Had to happen to somebody ...

... and give or take a slip of a finger, it could have been you:

A front-page story in some editions Monday incorrectly referred to Osama bin Laden as Obama.


Are there worse things you can do in covering this event than typos? Well, sure. As noted elsewhere, you could tumble for a basic fallacy of logic. Worse, you could be indulgent toward columnists who, despite an evident shortage of clues, seem to think their thoughts on the matter are relevant. It's early days yet, but so far young Ross Douthat is looking like a champion:

I moved to Washington, D.C., a year after the twin towers fell, and there was a touch of London during the blitz in the way that people carried themselves in those days.

Ross? I don't think so.

At least he's on the op-ed page, though. The top teaser on the front of the Freep's 12-page special section is ... aw, you peeked! It's Mitch:

Osama bin Laden, shot in the head by a highly trained group of Navy Seals on Sunday, was not the world's first terrorist.

He won't be the last.


And you probably have a hometown version of the What The Country Needs column in the toy department.

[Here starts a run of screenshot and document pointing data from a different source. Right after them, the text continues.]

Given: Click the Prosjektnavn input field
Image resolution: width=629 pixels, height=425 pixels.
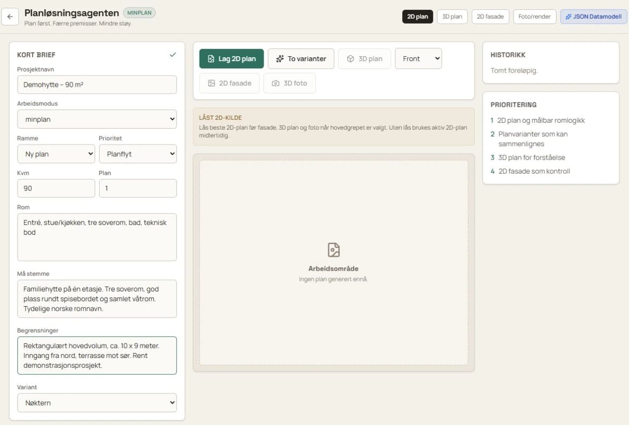Looking at the screenshot, I should tap(97, 85).
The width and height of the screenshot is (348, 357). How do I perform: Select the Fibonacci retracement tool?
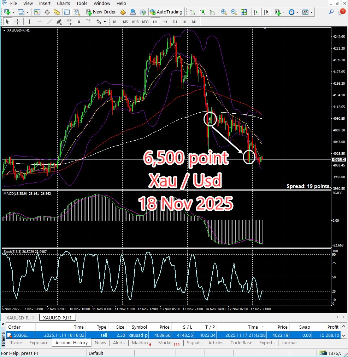click(x=68, y=22)
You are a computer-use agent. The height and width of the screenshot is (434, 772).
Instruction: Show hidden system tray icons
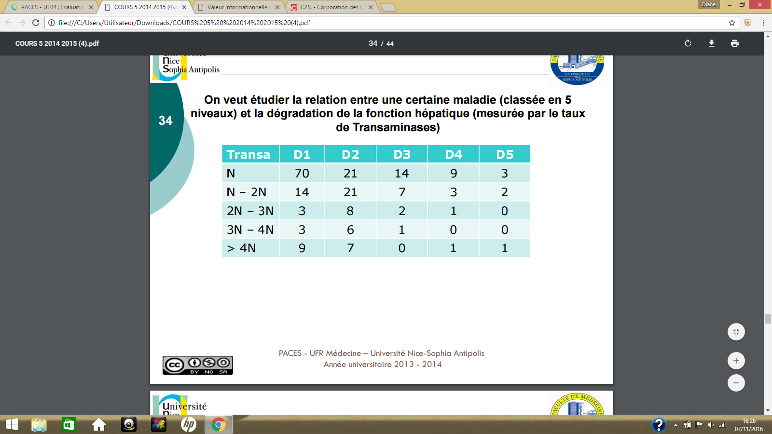pos(676,425)
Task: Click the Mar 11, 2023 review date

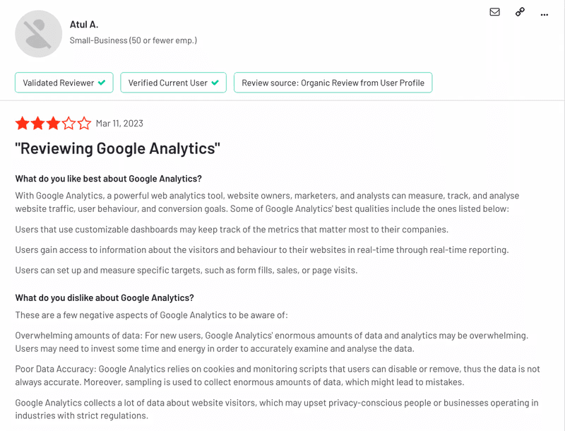Action: click(x=118, y=123)
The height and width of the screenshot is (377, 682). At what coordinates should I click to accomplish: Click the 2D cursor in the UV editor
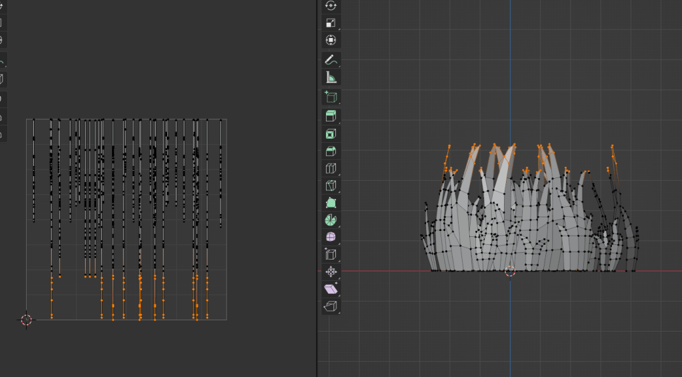pyautogui.click(x=26, y=320)
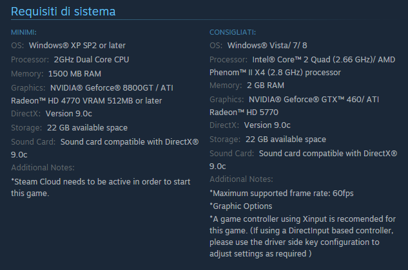This screenshot has width=408, height=270.
Task: Click recommended OS Windows Vista/ 7/ 8
Action: coord(267,46)
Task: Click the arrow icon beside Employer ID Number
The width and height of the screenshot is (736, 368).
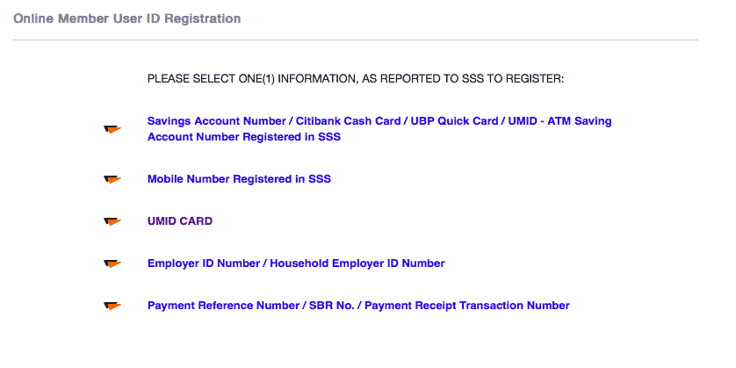Action: pyautogui.click(x=112, y=263)
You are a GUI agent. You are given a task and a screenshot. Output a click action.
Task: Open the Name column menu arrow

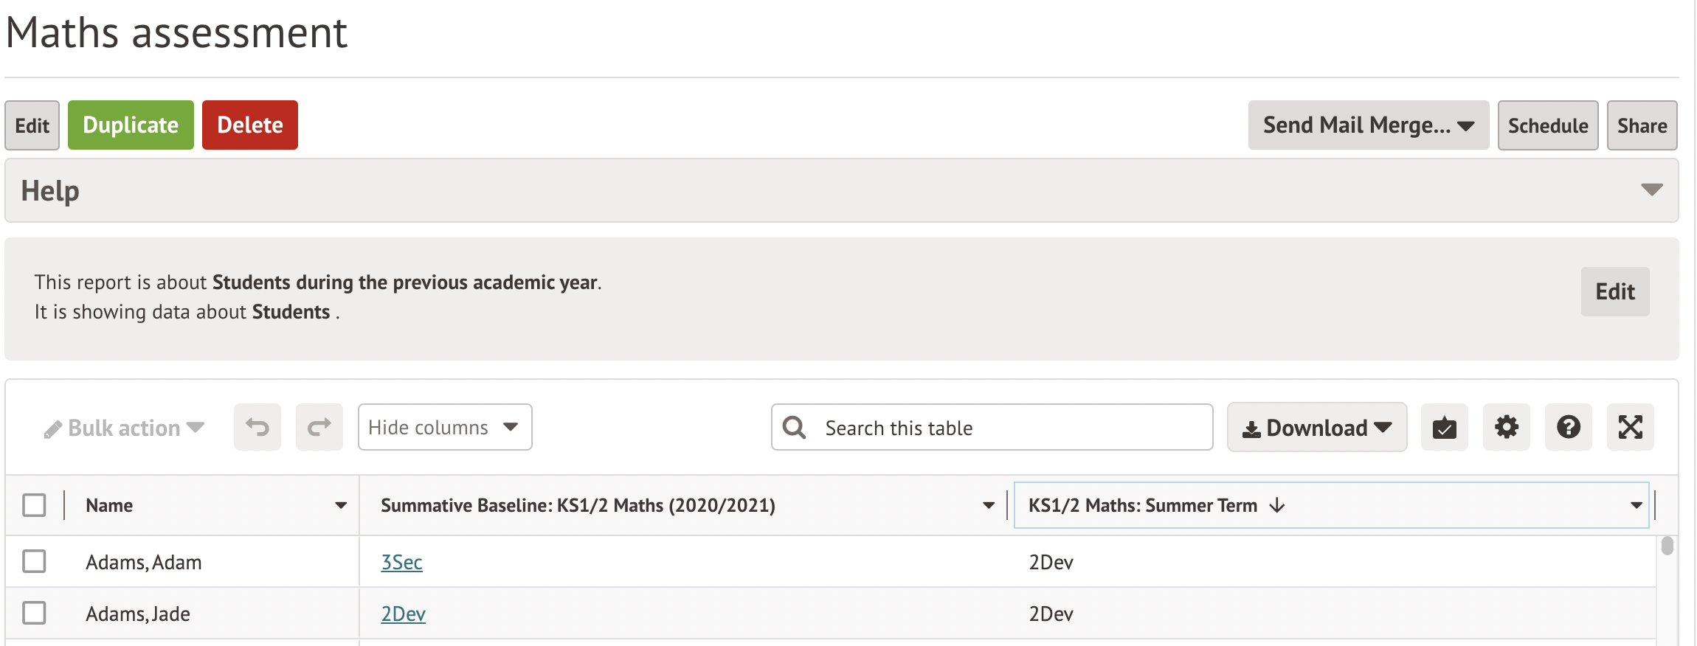341,506

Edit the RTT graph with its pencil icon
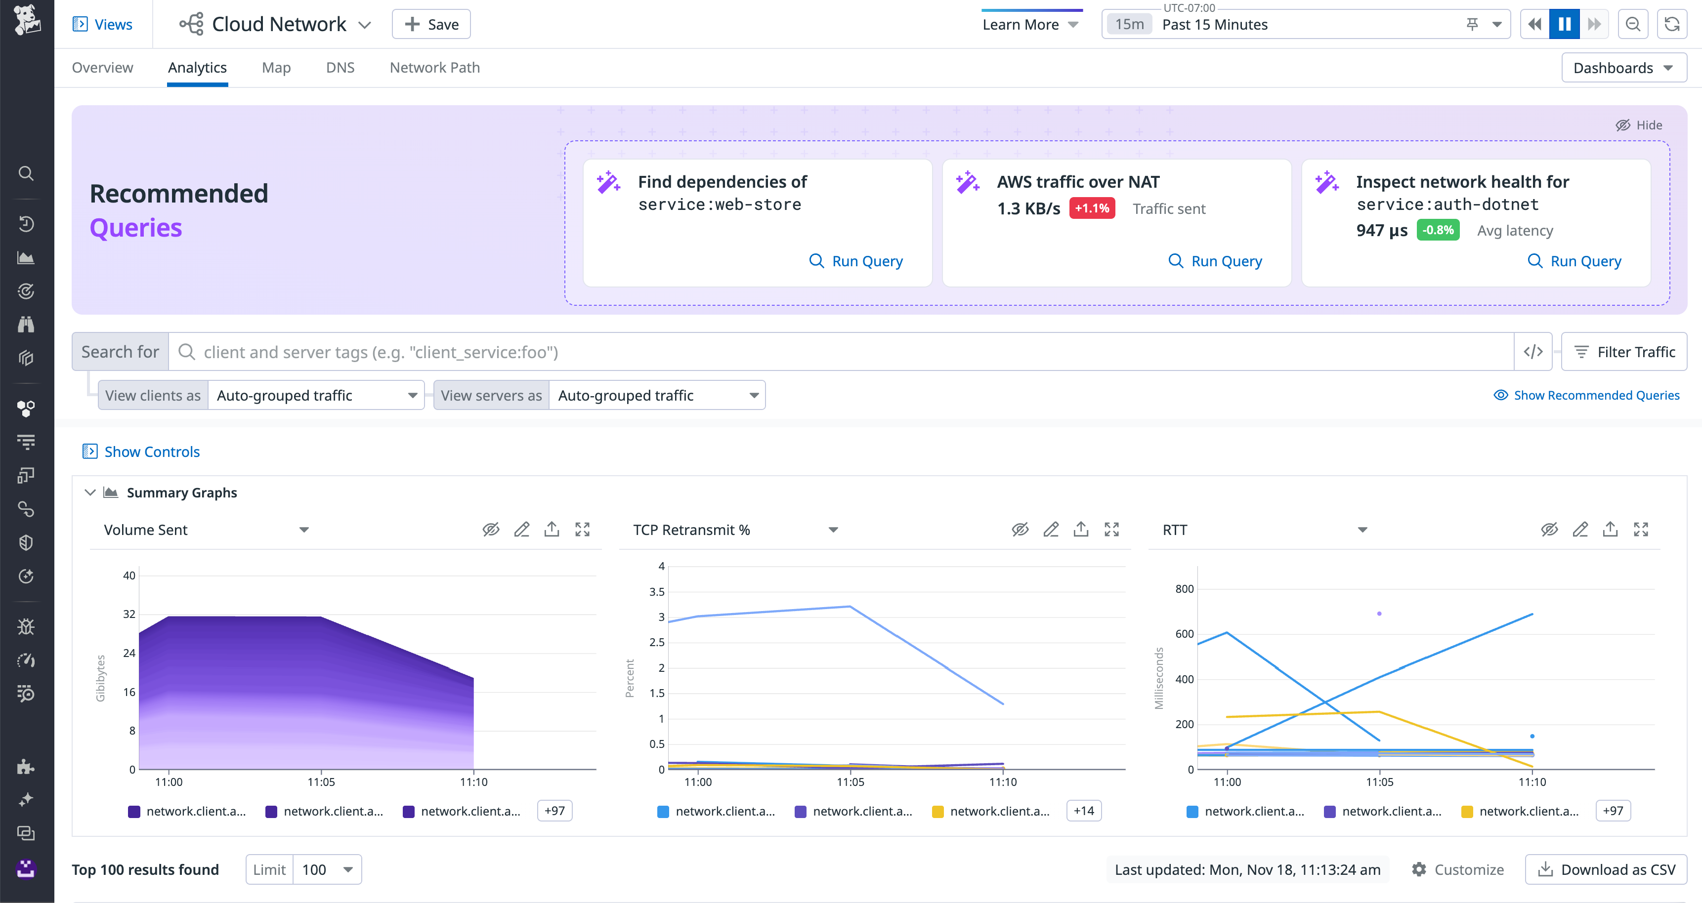pos(1580,529)
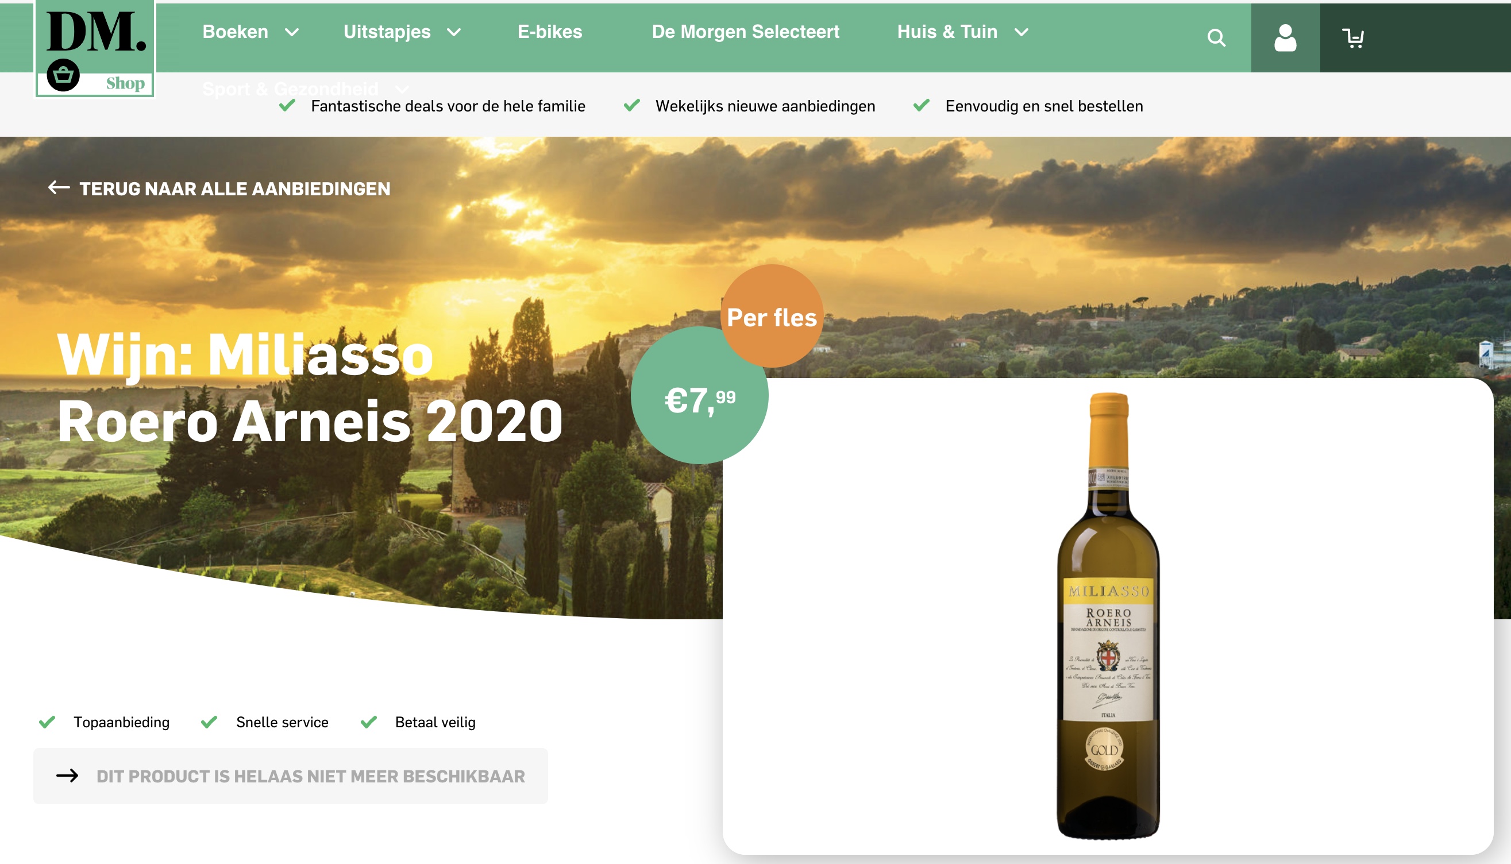This screenshot has width=1511, height=864.
Task: Click the checkmark beside Topaanbieding
Action: [x=47, y=722]
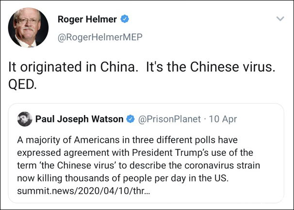294x210 pixels.
Task: Expand the tweet options chevron
Action: coord(280,19)
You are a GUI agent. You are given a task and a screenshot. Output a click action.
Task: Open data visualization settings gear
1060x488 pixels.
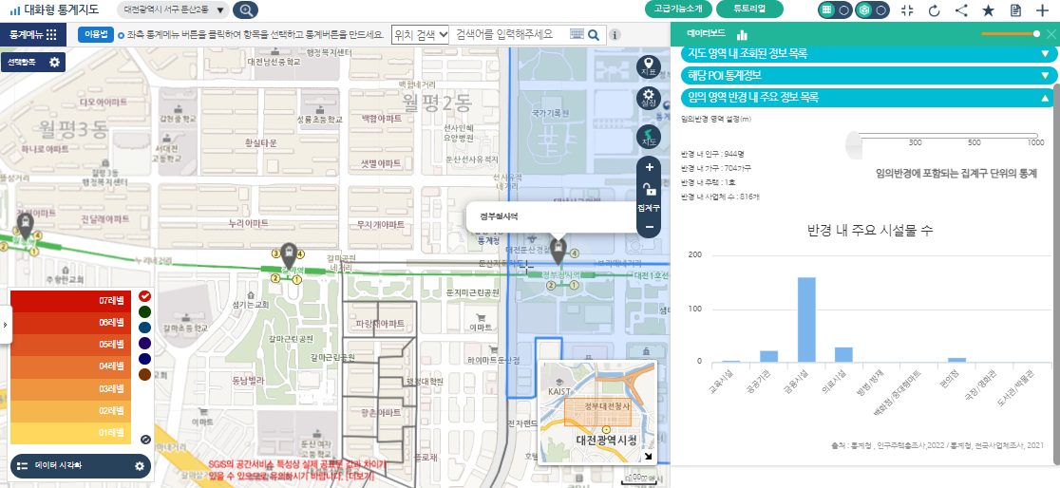click(140, 466)
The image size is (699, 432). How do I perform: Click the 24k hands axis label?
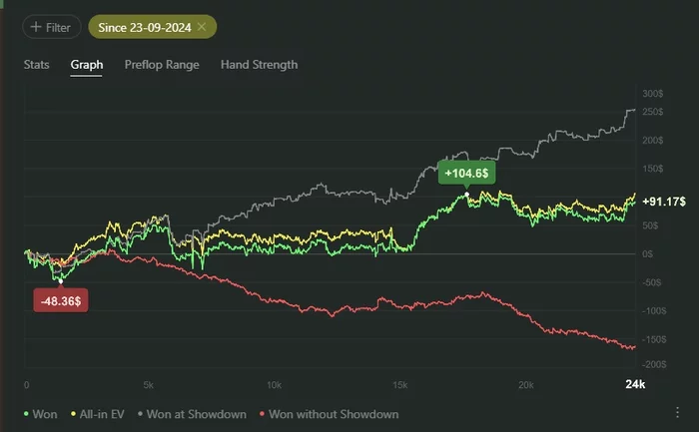[x=635, y=385]
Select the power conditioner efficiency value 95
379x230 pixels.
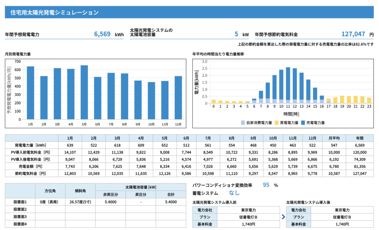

We shouldn't care about sports as much, but we need them more than we ever did.

The Grauniad mantra is worth recalling here: Opinion is free, facts are sacred (Ross Douthat might want to look at this tally of damage on Sept. 7, 1940, if for no other reason than the utter coolness of a data blog whose subtitle is "facts are sacred"). The flip side is that opinions are often worth exactly what you pay for 'em. News organizations might want to think twice before letting their experts cut loose on What It All Means. Opinion is free, but newsprint is costly.